KABUL (Reuters) – Wary representatives of Afghan society met Taliban officials in Qatar on Monday for a second day of talks, with bloody insurgent attacks back home casting a pall over efforts to end Afghanistan’s years of war.
The Taliban on Sunday detonated a car bomb outside a government security compound in central Afghanistan killing 14 people and wounding 180, including scores of children.
Attack - Onset - Meeting - Afghan - Citizens
The attack came at the onset of a two-day meeting between Afghan citizens and the militants, meant to open the way to an Afghan peace process that should build on a hoped-for deal between the United States and the Taliban to end the longest ever U.S. war.

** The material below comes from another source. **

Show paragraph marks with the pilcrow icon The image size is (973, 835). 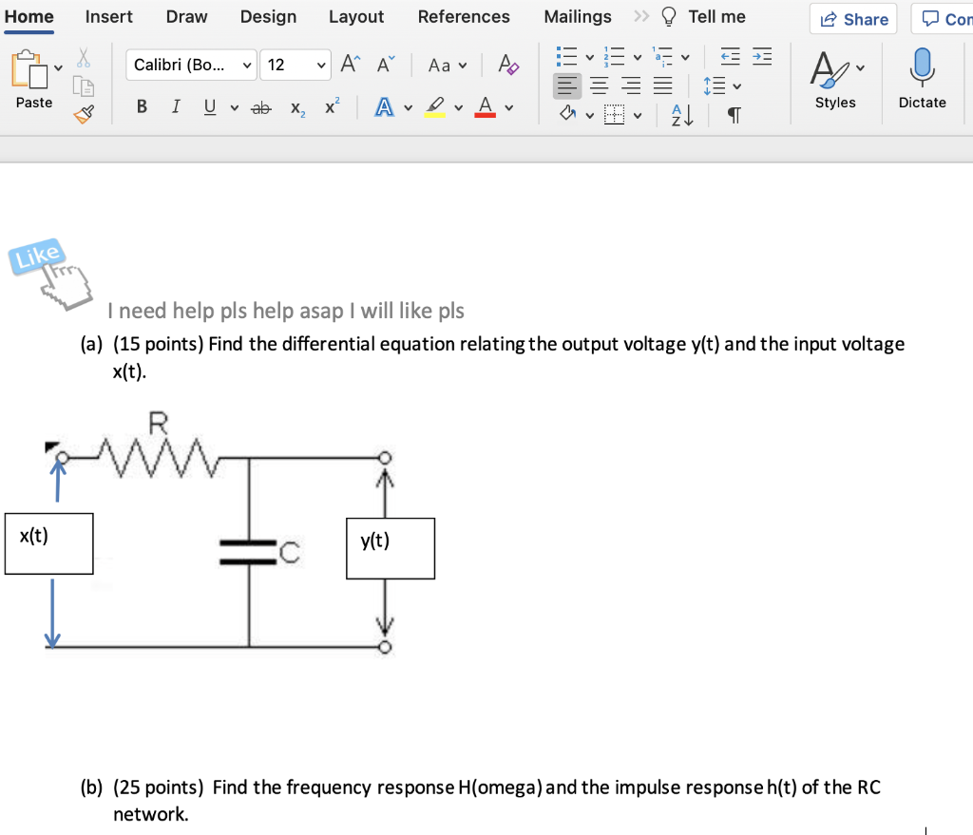click(732, 113)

“It is very hard to sit across from those men who are waging a war against innocent Afghans, but it is also a test of our commitment to peace,” said a senior Afghan government official involved in the talks.

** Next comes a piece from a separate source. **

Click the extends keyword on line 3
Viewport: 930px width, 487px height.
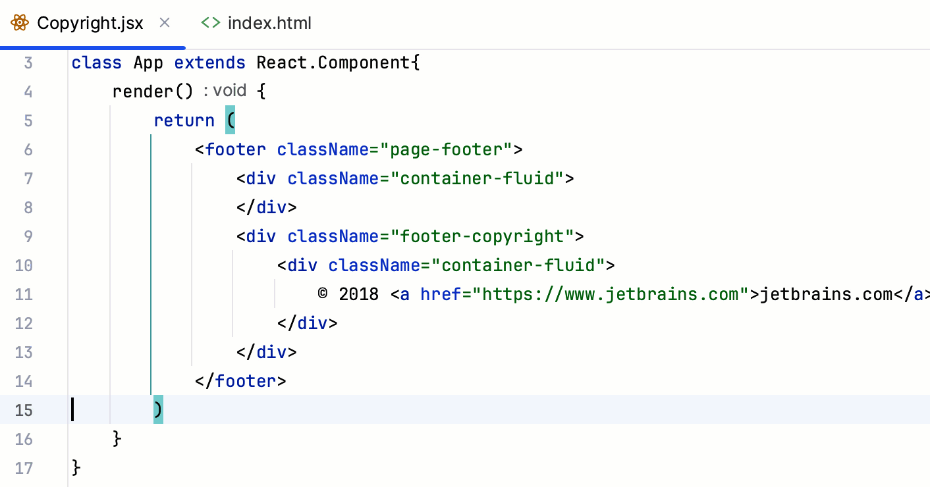point(209,63)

Taliban - US - Officials - Deal - Taliban
The Taliban and U.S. officials are trying to strike a deal on a Taliban demand for the withdrawal of U.S. and other foreign forces and a U.S. demand that the Taliban not let Afghanistan be used as a base for terrorism.
But the Taliban have refused to negotiate with the U.S.-backed Afghan government, denouncing it as a U.S puppet.
Delegation - Afghan - Representatives - Qatar - Government
So while the 60-member delegation of Afghan representatives in Qatar includes government officials, they are not there in their official capacity.
“I am here as an Afghan, but I am not sure if the Taliban view themselves as Afghans before anything else,” said the government official, who spoke by telephone from Qatar but declined to be identified.
Reuters - Afghan - Talks
Reuters spoke to six of the Afghan delegates attending the talks.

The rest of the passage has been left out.